▶ _LESETEXT_:
Tatsächlich werden in fast allen EU-Staaten Straßennutzungsgebühren erhoben - in unterschiedlicher Form. Grundsätzlich gibt es zwei Ansätze: Die Vignette, eine Pauschalnutzungsgebühr für einen bestimmten Zeitraum, und die streckenbezogene Gebühr. Die Vignette wird zum Beispiel in Österreich benutzt, pro Jahr kostet sie rund 80 Euro. In Italien und Frankreich wird überwiegend streckenbezogen abgerechnet, das heißt: Gezahlt wird für die Distanz, die auf der Autobahn gefahren wurde.

"Nicht gut gewirtschaftet"

Der Unterschied zu Deutschland: Viele Autobahnen und Schnellstraßen werden in diesen Ländern privat finanziert. Die privaten Betreiber decken durch die Maut ihre Kosten, etwa für Ausbesserungsarbeiten. Das Geld fließt also ohne Umwege in den Straßenbau.

▶ _GESTELLTE AUFGABE 1_:
Gib aus dem Text über Straßennutzungsgebühren den Abschnitt von „Tatsächlich werden in“ bis „in den Straßenbau.“ wieder und tausche dabei „Italien“ gegen „Spanien“ aus.
▶ _GESTELLTE AUFGABE 2_:
Nenne alle Länder, die im Text über Straßennutzungsgebühren namentlich vorkommen.

▶ _EXTRAHIERTE INFORMATIONEN_:

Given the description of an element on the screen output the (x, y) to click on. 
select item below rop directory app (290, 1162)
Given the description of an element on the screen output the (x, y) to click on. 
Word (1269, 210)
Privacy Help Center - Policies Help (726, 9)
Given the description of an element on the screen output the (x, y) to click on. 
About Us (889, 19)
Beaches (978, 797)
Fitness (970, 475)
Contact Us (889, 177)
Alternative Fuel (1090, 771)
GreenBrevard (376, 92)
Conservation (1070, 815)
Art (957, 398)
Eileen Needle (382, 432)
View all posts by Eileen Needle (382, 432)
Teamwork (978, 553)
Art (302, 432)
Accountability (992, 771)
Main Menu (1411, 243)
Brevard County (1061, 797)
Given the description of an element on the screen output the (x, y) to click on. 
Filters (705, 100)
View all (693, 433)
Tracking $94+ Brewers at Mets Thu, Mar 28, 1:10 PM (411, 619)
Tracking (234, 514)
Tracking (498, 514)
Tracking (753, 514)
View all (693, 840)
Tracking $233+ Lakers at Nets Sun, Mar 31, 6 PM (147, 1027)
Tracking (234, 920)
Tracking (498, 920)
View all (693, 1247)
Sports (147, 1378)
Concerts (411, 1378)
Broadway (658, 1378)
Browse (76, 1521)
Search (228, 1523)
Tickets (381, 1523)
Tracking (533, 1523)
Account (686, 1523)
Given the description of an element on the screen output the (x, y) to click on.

▶ _ENDGÜLTIGE ANTWORT 1_:
Tatsächlich werden in fast allen EU-Staaten Straßennutzungsgebühren erhoben - in unterschiedlicher Form. Grundsätzlich gibt es zwei Ansätze: Die Vignette, eine Pauschalnutzungsgebühr für einen bestimmten Zeitraum, und die streckenbezogene Gebühr. Die Vignette wird zum Beispiel in Österreich benutzt, pro Jahr kostet sie rund 80 Euro. In Spanien und Frankreich wird überwiegend streckenbezogen abgerechnet, das heißt: Gezahlt wird für die Distanz, die auf der Autobahn gefahren wurde.

"Nicht gut gewirtschaftet"

Der Unterschied zu Deutschland: Viele Autobahnen und Schnellstraßen werden in diesen Ländern privat finanziert. Die privaten Betreiber decken durch die Maut ihre Kosten, etwa für Ausbesserungsarbeiten. Das Geld fließt also ohne Umwege in den Straßenbau.

▶ _ENDGÜLTIGE ANTWORT 2_:
Österreich, Italien, Frankreich, Deutschland